The Council’s temporary decision to separate its income tax laws from federal tax provisions also underscores a broader, continuing state-level debate: Should states adopt all of the “Trump tax law,” and if not, which provisions will get bumped? Read on.

D.C. ends tax-free overtime and bonus deduction for older adults

Although the BBB is federal law, it doesn’t have to be part of state tax laws. That’s because states have three options when it comes to adopting current federal tax policy (or any combination thereof):

  • Rolling conformity. States can automatically follow the latest federal rules for the current tax year.
  • Static conformity. States can update their conformity date every year through legislation.
  • Selective conformity. States can “pick and choose” which parts of the federal tax law to follow, rather than adopting the tax code in its entirety.

In the past, the District of Columbia has typically accepted federal tax law on a rolling basis.
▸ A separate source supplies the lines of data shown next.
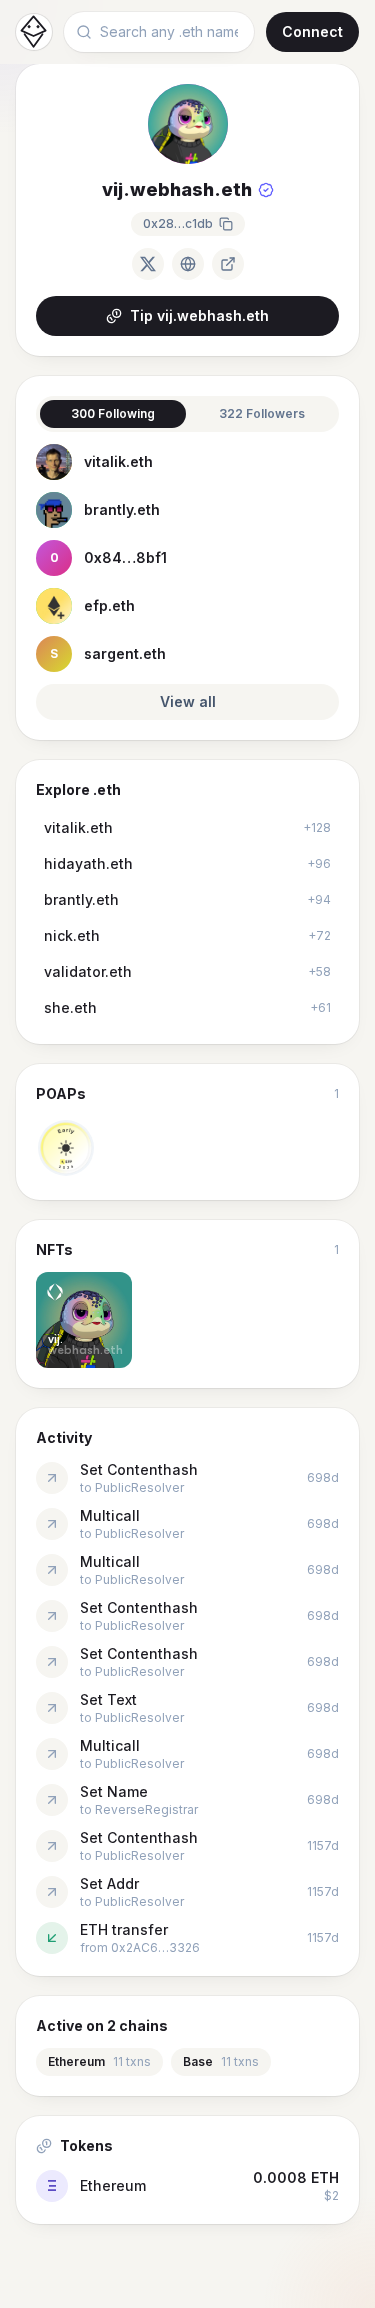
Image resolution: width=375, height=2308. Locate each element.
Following (113, 413)
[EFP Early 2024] (66, 1148)
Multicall (110, 1515)
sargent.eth (125, 653)
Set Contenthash (139, 1469)
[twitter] (148, 264)
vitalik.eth (118, 461)
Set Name (114, 1791)
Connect (312, 31)
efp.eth (109, 605)
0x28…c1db (178, 223)
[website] (188, 264)
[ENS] (228, 264)
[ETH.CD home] (34, 32)
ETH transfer (124, 1929)
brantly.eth (122, 509)
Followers (262, 413)
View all (188, 701)
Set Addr (109, 1883)
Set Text (108, 1699)
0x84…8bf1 (125, 557)
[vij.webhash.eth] (84, 1320)
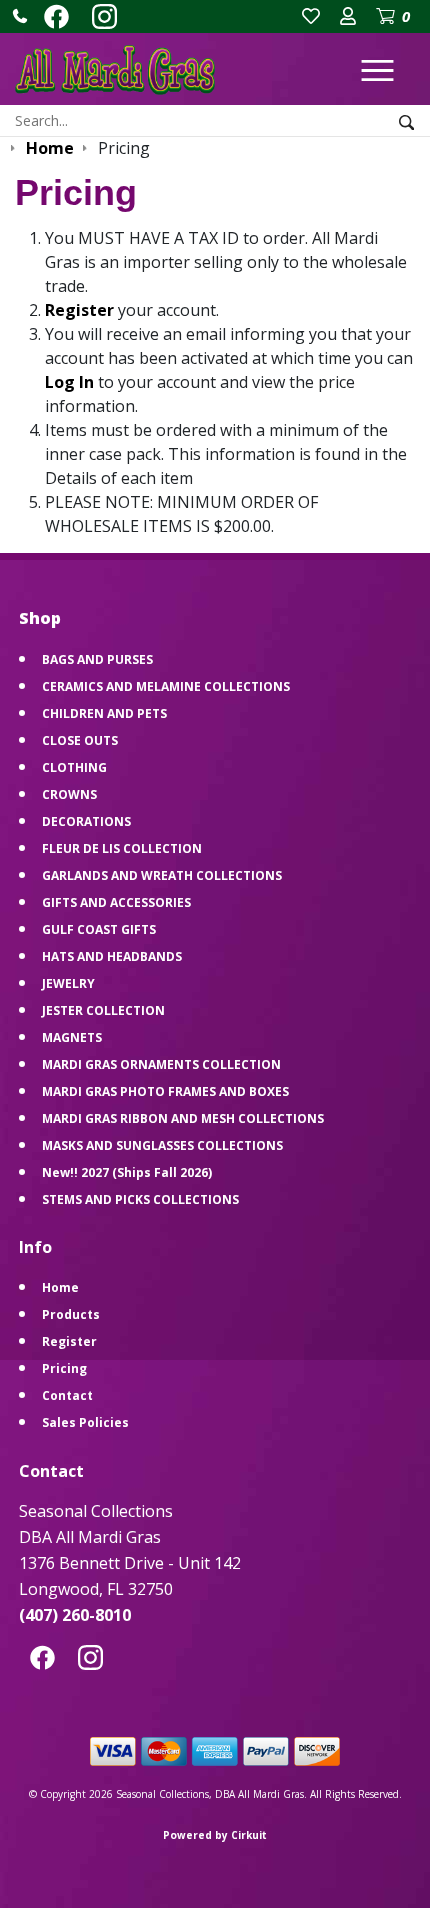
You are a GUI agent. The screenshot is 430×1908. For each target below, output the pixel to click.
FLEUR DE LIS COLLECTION (122, 848)
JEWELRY (68, 983)
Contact (67, 1395)
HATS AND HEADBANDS (112, 956)
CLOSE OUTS (80, 740)
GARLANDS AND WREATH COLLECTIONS (162, 875)
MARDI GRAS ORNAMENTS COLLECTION (161, 1064)
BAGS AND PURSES (97, 659)
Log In (69, 382)
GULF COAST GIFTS (99, 929)
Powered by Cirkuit (215, 1835)
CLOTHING (74, 767)
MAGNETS (72, 1037)
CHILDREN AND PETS (104, 713)
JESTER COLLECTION (103, 1010)
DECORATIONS (86, 821)
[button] (20, 16)
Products (71, 1314)
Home (60, 1287)
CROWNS (69, 794)
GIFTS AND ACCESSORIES (116, 902)
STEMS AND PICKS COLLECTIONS (140, 1199)
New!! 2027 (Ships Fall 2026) (127, 1172)
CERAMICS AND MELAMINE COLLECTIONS (166, 686)
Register (79, 310)
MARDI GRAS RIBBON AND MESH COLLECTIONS (183, 1118)
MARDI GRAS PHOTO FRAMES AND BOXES (165, 1091)
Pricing (64, 1368)
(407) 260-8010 (75, 1615)
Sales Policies (85, 1422)
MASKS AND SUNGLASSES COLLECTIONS (162, 1145)
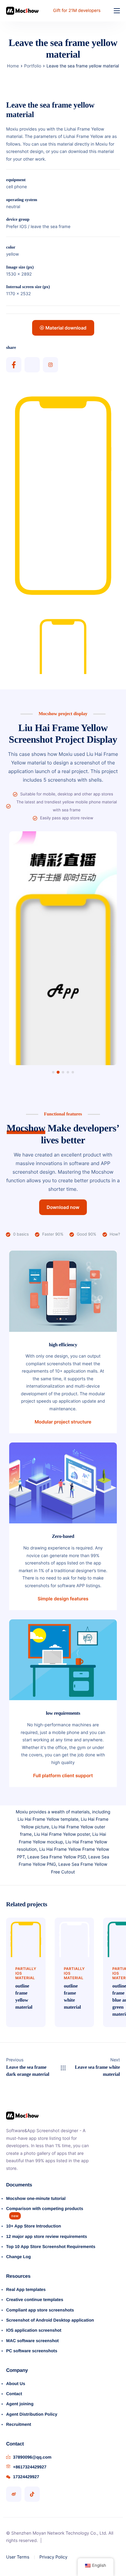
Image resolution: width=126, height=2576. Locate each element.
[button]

However, just this month, the City Council approved “emergency legislation” to decouple from federal tax code changes enacted in July, including:

  • The $6,000 bonus deduction for older adults.
  • The “no tax on tips” provision and the overtime pay deduction.
  • Immediate expensing of research and development (R&D) costs.
  • Special depreciation allowances for businesses.
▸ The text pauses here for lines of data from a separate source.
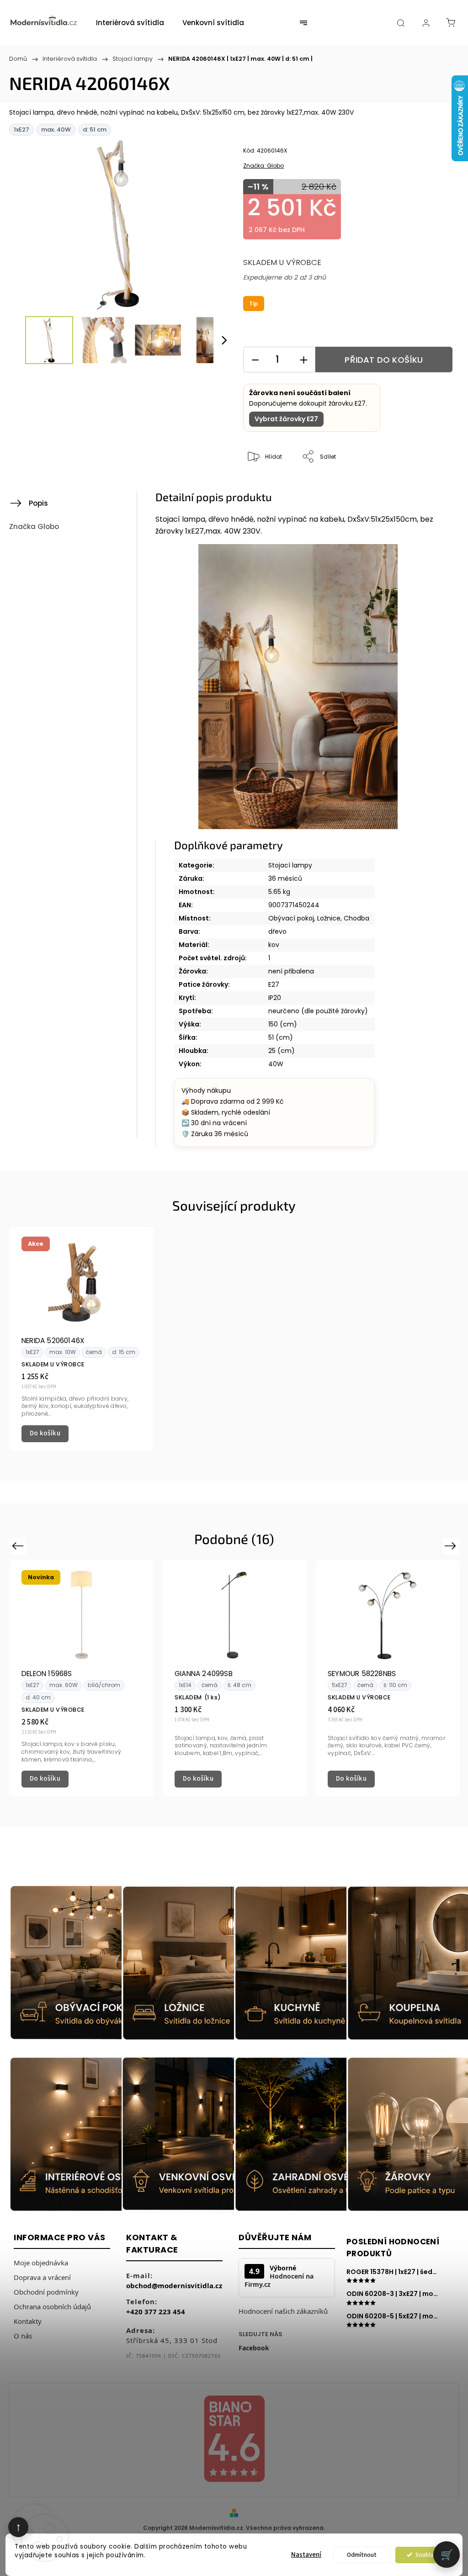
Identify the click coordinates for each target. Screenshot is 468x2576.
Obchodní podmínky (46, 2291)
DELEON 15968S (46, 1673)
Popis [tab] (38, 503)
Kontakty (28, 2321)
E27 (273, 984)
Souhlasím (428, 2554)
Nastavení (306, 2555)
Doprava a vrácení (42, 2277)
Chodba (356, 918)
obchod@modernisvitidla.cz (174, 2285)
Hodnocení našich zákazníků (283, 2311)
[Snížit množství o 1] (255, 360)
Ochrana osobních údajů (52, 2306)
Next (452, 1545)
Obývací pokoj (291, 918)
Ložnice (328, 918)
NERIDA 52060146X (53, 1340)
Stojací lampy (290, 865)
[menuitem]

By excluding these provisions from D.C. income taxes, the Council is hoping to save $95 million in fiscal year 2025 and $567 million through fiscal year 2029.

Retained revenue will be used to create a new local Child Tax Credit of $1,000 per child and expand the city’s Earned Income Tax Credit from 85% to 100% of the federal level.

Supporters of the measure, like the DCFPI and DC Guaranteed Income Coalition pointed out the growing child poverty rates in the District of Columbia. The city faces a significant challenge with child hunger, affecting approximately one in seven children. Furthermore, D.C.'s child poverty rate for those aged 6 to 17 is the fifth-highest when compared to other states, according to the DCFPI.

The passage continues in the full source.